#### [Directions]
Scan the entries for the word "Enable", and copy every line where it appears.

BEGIN Supplied entries

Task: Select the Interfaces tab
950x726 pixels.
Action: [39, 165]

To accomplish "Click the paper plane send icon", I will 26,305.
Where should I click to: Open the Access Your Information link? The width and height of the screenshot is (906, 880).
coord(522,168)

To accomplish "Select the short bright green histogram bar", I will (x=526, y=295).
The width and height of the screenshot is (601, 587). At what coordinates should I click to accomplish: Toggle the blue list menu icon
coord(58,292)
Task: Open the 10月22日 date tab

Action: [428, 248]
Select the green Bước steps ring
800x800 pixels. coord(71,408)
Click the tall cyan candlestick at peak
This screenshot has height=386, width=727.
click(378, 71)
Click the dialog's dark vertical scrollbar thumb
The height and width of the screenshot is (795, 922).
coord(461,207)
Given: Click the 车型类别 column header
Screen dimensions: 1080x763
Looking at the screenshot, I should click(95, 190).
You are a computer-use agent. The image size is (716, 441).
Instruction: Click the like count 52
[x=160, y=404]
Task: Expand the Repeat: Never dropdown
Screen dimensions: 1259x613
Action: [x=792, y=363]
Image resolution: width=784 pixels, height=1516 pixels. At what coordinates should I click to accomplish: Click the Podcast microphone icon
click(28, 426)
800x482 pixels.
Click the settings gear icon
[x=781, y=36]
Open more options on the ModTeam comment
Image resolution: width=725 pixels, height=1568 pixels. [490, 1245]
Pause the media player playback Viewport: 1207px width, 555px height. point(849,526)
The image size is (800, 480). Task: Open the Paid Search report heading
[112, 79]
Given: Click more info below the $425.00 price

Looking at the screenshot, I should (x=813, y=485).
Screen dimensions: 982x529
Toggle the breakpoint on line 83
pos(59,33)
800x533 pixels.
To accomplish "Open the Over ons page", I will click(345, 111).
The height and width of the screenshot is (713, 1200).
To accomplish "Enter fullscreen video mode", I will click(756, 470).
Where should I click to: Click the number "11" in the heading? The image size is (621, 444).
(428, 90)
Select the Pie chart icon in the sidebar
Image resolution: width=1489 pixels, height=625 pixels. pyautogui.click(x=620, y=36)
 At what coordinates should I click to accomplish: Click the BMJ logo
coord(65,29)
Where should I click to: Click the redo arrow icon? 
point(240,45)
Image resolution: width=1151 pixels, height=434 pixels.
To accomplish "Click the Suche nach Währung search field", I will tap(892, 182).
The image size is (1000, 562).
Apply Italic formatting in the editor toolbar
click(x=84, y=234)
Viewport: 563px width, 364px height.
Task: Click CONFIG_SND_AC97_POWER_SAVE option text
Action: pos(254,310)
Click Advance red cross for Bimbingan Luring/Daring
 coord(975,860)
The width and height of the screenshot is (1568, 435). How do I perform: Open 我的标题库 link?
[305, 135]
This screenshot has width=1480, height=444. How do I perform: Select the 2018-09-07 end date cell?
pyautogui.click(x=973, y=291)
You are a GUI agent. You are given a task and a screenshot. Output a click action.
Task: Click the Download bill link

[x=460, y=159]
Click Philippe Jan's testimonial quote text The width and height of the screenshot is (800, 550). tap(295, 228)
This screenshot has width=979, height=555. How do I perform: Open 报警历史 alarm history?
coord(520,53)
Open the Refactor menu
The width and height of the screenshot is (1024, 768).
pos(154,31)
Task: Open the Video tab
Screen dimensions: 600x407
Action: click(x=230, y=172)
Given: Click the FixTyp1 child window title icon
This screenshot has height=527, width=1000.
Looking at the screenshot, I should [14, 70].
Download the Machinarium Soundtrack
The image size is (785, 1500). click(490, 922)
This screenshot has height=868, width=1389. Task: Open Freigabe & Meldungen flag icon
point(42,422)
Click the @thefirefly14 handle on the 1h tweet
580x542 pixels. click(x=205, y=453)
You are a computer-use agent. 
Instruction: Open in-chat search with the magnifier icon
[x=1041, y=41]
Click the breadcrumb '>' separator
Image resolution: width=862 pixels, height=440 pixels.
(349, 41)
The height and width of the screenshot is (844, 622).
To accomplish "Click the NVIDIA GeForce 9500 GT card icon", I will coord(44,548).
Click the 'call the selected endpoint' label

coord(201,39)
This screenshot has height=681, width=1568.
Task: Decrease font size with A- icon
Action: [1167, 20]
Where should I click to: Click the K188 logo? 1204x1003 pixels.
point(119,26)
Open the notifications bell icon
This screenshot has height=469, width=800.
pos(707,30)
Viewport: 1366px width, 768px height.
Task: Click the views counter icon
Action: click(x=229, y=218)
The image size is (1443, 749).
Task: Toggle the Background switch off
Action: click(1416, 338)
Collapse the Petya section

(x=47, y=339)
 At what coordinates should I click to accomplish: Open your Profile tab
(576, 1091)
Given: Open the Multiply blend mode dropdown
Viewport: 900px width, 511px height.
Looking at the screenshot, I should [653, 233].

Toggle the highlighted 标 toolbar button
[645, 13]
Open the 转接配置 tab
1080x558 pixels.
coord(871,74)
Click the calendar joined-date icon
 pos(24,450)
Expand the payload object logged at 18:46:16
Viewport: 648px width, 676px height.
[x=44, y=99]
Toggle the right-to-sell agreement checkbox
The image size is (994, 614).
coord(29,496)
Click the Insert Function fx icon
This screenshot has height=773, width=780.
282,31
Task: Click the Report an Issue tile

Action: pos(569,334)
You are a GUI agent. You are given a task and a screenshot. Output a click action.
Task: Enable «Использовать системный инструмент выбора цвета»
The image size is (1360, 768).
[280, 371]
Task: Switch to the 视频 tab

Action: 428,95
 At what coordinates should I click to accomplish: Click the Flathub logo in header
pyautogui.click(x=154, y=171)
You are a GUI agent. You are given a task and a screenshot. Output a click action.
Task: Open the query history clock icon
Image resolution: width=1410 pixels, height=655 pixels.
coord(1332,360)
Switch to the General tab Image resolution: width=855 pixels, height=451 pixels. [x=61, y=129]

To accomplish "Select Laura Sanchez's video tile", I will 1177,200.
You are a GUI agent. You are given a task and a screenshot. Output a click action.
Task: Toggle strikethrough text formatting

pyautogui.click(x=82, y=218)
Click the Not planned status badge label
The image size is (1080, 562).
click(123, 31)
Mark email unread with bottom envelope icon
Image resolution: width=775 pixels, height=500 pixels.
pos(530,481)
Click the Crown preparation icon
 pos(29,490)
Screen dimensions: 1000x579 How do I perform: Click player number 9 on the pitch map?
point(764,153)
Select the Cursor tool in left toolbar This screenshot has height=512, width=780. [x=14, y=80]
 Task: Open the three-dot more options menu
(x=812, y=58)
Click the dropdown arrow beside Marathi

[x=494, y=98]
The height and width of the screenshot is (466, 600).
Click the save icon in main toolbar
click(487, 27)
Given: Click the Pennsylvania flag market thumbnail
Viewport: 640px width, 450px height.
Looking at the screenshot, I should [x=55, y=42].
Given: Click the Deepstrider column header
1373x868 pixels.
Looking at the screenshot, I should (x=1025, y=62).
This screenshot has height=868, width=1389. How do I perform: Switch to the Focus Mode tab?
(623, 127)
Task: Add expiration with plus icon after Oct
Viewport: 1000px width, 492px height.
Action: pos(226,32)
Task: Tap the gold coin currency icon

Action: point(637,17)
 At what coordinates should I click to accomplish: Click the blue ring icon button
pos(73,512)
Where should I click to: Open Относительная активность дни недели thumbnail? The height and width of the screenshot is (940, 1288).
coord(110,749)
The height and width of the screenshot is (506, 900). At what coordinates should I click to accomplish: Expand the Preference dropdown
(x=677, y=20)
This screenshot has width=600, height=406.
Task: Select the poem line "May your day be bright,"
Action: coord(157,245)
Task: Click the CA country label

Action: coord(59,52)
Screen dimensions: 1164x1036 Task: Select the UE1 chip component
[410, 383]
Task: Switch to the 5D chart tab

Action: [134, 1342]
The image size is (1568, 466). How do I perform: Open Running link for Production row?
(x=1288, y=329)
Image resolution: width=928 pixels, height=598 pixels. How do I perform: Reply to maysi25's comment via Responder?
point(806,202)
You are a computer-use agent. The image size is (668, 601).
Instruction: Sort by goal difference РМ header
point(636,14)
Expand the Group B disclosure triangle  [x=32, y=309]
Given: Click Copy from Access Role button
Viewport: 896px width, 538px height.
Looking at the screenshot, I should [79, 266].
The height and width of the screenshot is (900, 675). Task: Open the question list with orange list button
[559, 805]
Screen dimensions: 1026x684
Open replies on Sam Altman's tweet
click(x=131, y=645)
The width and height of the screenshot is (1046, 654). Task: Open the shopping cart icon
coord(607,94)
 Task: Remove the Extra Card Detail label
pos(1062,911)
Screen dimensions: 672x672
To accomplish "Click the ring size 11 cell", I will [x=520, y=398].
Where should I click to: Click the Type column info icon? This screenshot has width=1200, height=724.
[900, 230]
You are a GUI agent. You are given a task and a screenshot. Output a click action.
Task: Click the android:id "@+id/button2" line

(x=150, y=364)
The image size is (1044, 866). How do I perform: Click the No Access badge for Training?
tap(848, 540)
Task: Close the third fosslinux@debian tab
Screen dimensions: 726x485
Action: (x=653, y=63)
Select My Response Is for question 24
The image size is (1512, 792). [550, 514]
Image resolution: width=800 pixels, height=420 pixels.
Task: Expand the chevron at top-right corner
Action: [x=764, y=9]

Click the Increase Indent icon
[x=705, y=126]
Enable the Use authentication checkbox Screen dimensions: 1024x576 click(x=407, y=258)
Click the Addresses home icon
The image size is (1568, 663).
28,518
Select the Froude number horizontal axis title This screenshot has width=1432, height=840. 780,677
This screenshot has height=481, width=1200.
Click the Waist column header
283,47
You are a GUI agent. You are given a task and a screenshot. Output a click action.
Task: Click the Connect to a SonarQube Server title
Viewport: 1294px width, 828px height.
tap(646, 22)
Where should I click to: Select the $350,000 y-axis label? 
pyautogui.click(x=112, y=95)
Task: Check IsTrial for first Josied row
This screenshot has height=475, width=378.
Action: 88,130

END Supplied entries

#### [Result for this exercise]
Task: Enable «Использовать системный инструмент выбора цвета»
Enable the Use authentication checkbox Screen dimensions: 1024x576 click(x=407, y=258)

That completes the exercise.